A standout work is one of the smallest on view, a painting of a Salt Shaker (2001) by Ralph Goings, the pioneering Photorealist. As Goings explained,

"In 1963 I wanted to start painting again but I decided I wasn't going to do abstract pictures. It occurred to me that I should go as far to the opposite as I could… To copy a photograph literally was considered a bad thing to do. It went against all of my art school training… That gave me encouragement in a perverse way, because I was delighted to be doing something that was really upsetting people…"
Marco Reichert, Strawberry Cake, 2009
The Goings anchors a constellation of much larger Photorealist paintings of food, such as a juicy paean to strawberries by Marco Reichert. But it's the Goings that sees a world in a grain of salt.
Louis Léopold Robert, Summer Reapers Arriving in the Pontine Marshes, 1831 (Louvre version)
One of "Eat"'s largest works is a version of Louis Léopold Robert's Summer Reapers Arriving in the Pontine Marshes (1831). Swiss-born Robert, a student of Jacques-Louis David, conceived a cycle of four large paintings celebrating the seasons and peoples of Italy. The second in the series, Summer Reapers, shows a wheat harvest described in Alexandre Dumas' The Count of Monte Cristo. The painting made the artist's reputation when it was purchased by King Louis Phillippe. That version is in the Louvre. This large replica is from a private collection. Robert's story ends tragically. He struggled to create the autumn and winter paintings. Despairing of ever being able to equal Summer Reapers, he committed suicide in front of his easel.

-*-*-

• _Tasks_
A. Answer these questions using the exhibition excerpt:
(i) In what year did Goings decide to start painting again?
(ii) Who purchased Summer Reapers, making Robert's reputation?
(iii) Whose student was Robert?
B. Extract the passage of the exhibition excerpt from "A standout work" to "grain of salt.", word for word.
The records that come after this excerpt are separate material and have nothing to do with it.

• _Data supplied_
-*-*-

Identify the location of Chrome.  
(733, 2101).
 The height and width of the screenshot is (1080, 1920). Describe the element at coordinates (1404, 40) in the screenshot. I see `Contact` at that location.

-*-*-

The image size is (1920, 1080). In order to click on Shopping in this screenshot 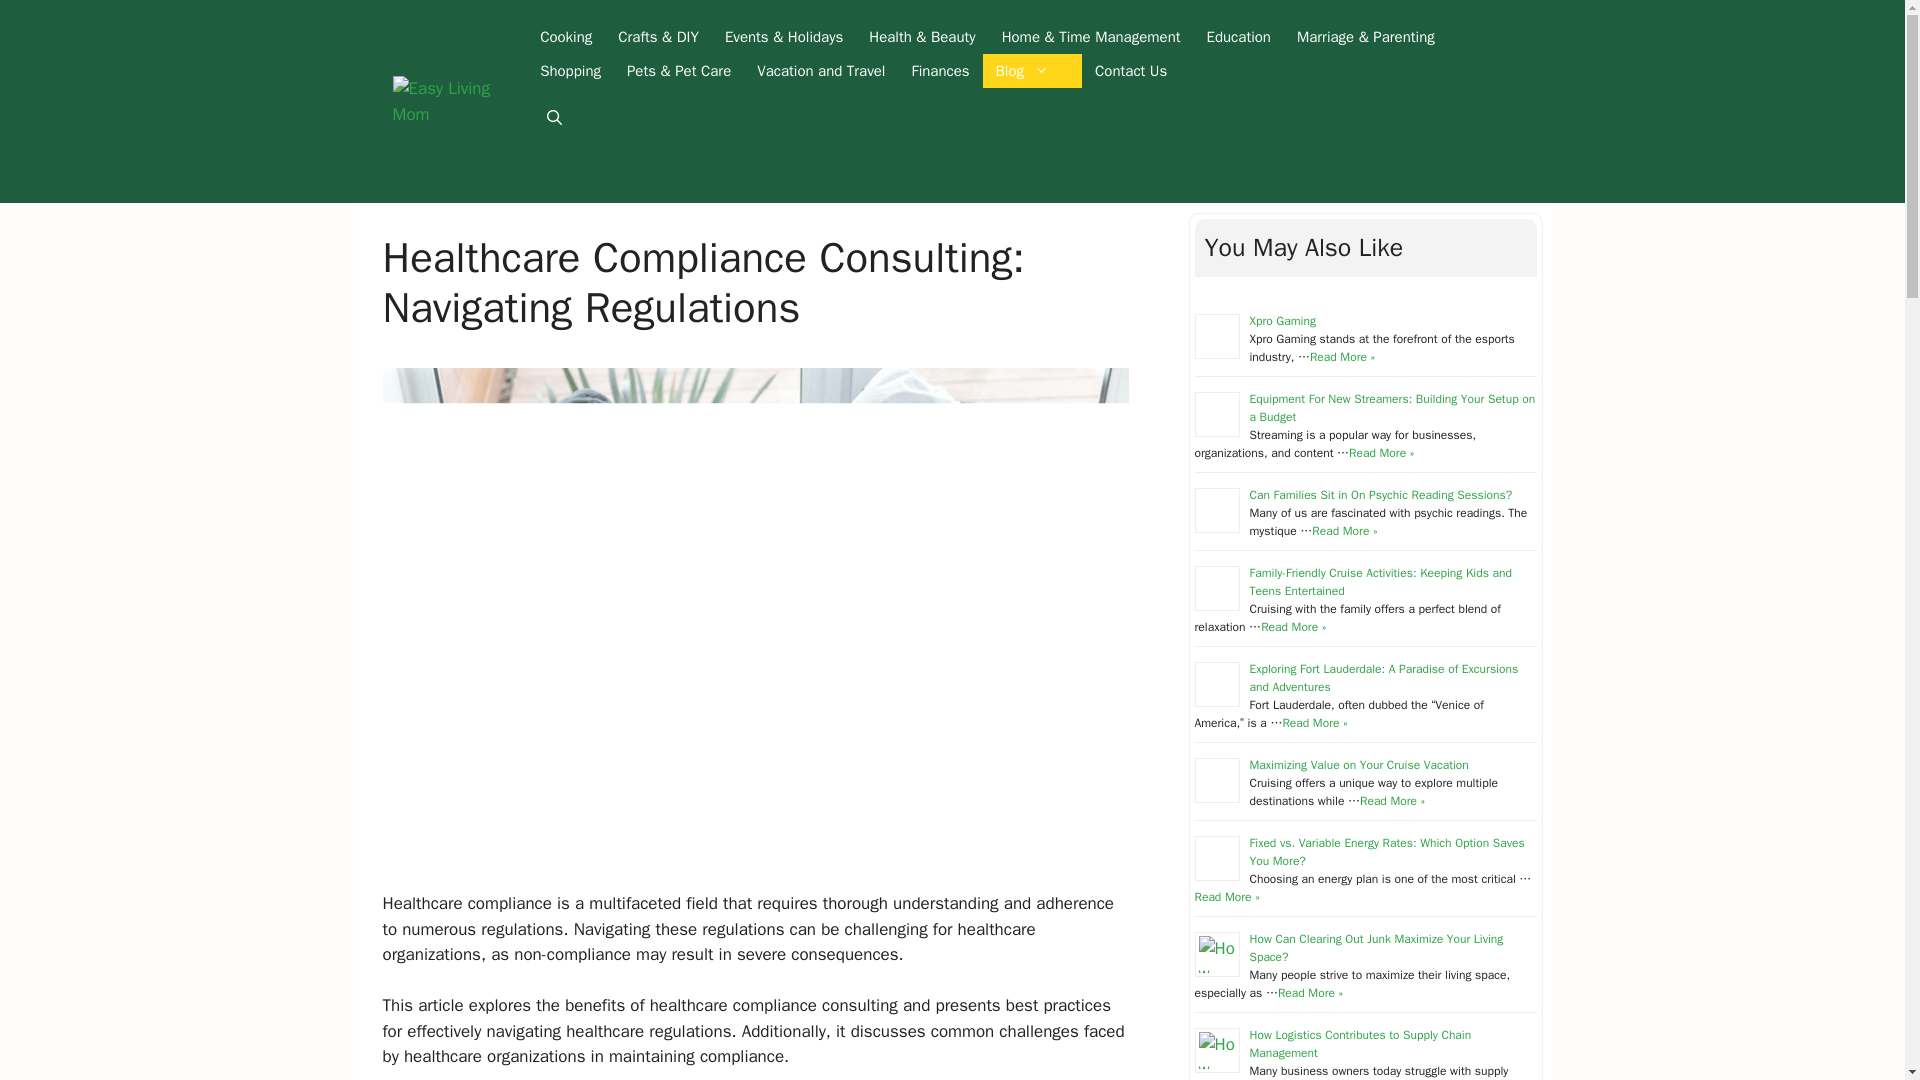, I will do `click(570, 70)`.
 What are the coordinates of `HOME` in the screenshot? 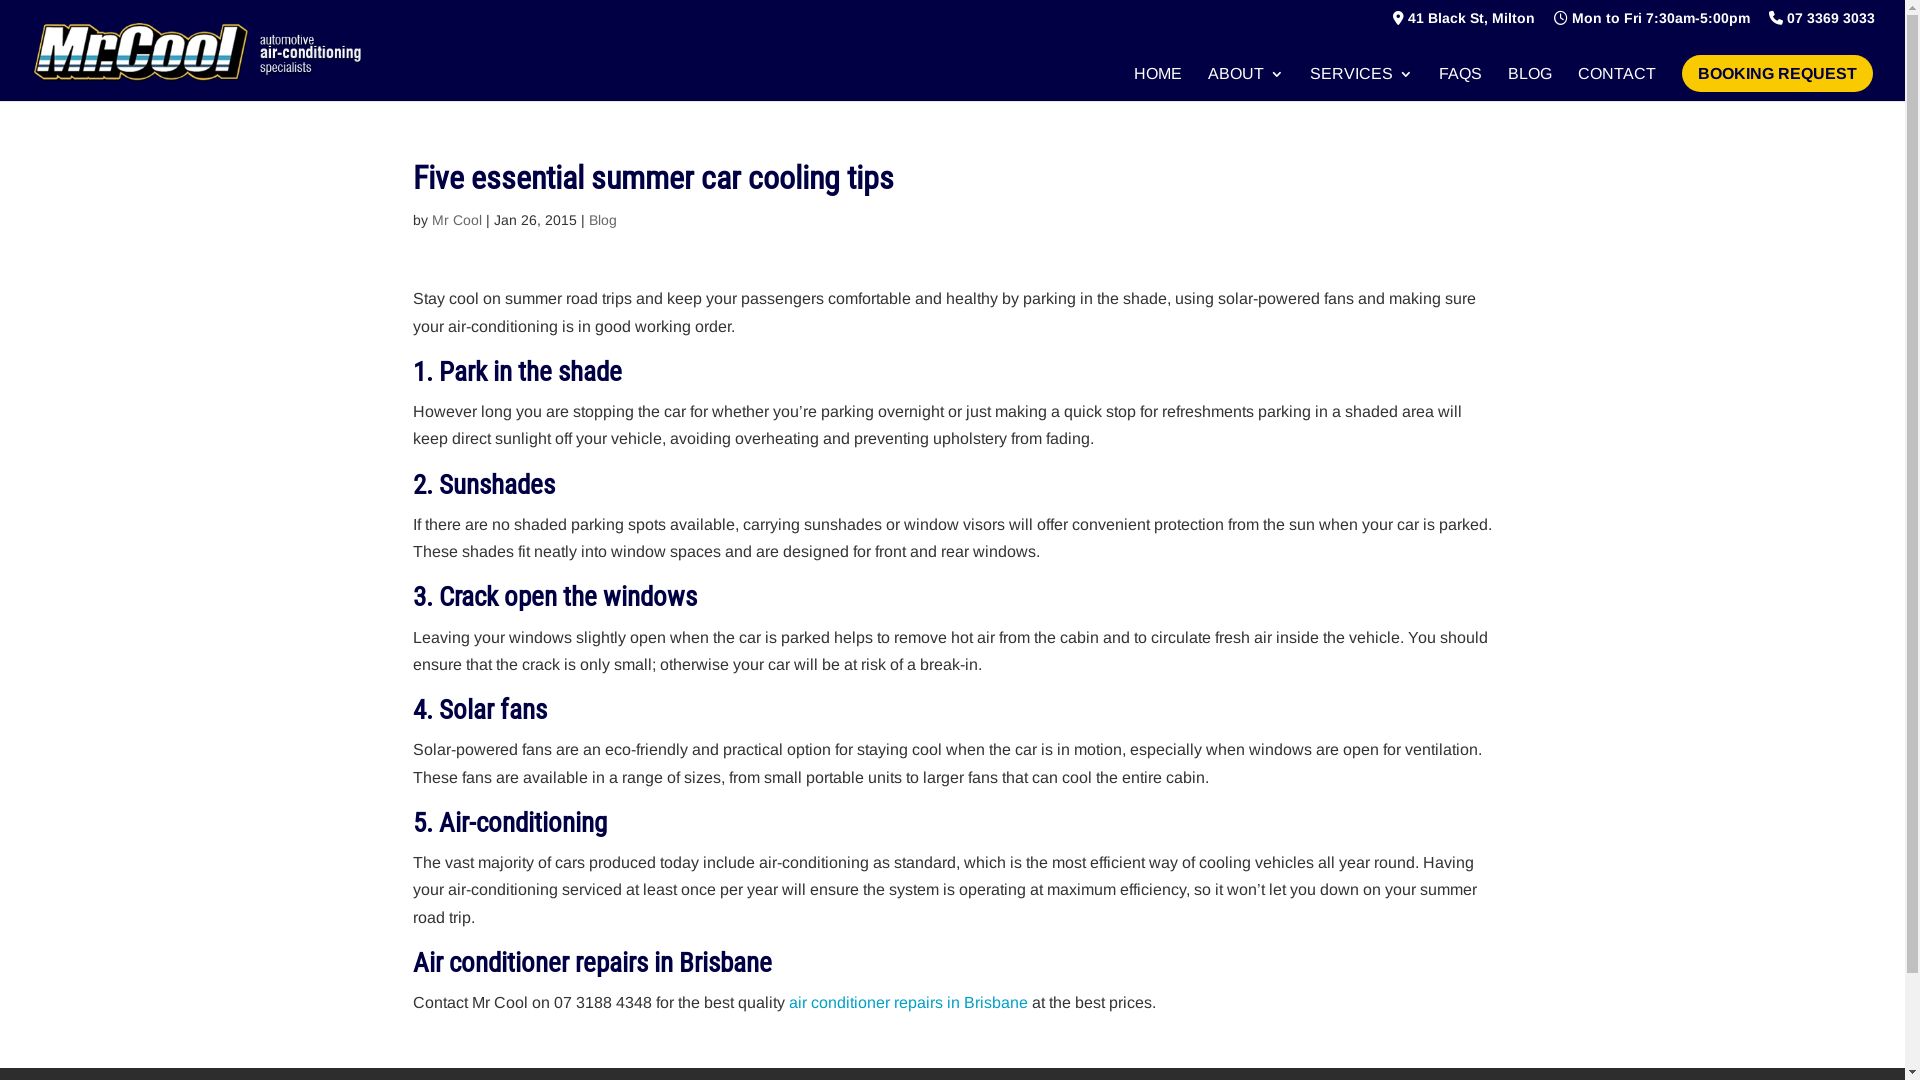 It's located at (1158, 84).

-*-*-

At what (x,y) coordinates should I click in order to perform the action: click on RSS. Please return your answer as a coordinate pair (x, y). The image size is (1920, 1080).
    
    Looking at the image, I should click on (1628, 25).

-*-*-

• _Results_
A.
(i) 1963
(ii) King Louis Phillippe
(iii) Jacques-Louis David

B.
A standout work is one of the smallest on view, a painting of a Salt Shaker (2001) by Ralph Goings, the pioneering Photorealist. As Goings explained,

"In 1963 I wanted to start painting again but I decided I wasn't going to do abstract pictures. It occurred to me that I should go as far to the opposite as I could… To copy a photograph literally was considered a bad thing to do. It went against all of my art school training… That gave me encouragement in a perverse way, because I was delighted to be doing something that was really upsetting people…"
Marco Reichert, Strawberry Cake, 2009
The Goings anchors a constellation of much larger Photorealist paintings of food, such as a juicy paean to strawberries by Marco Reichert. But it's the Goings that sees a world in a grain of salt.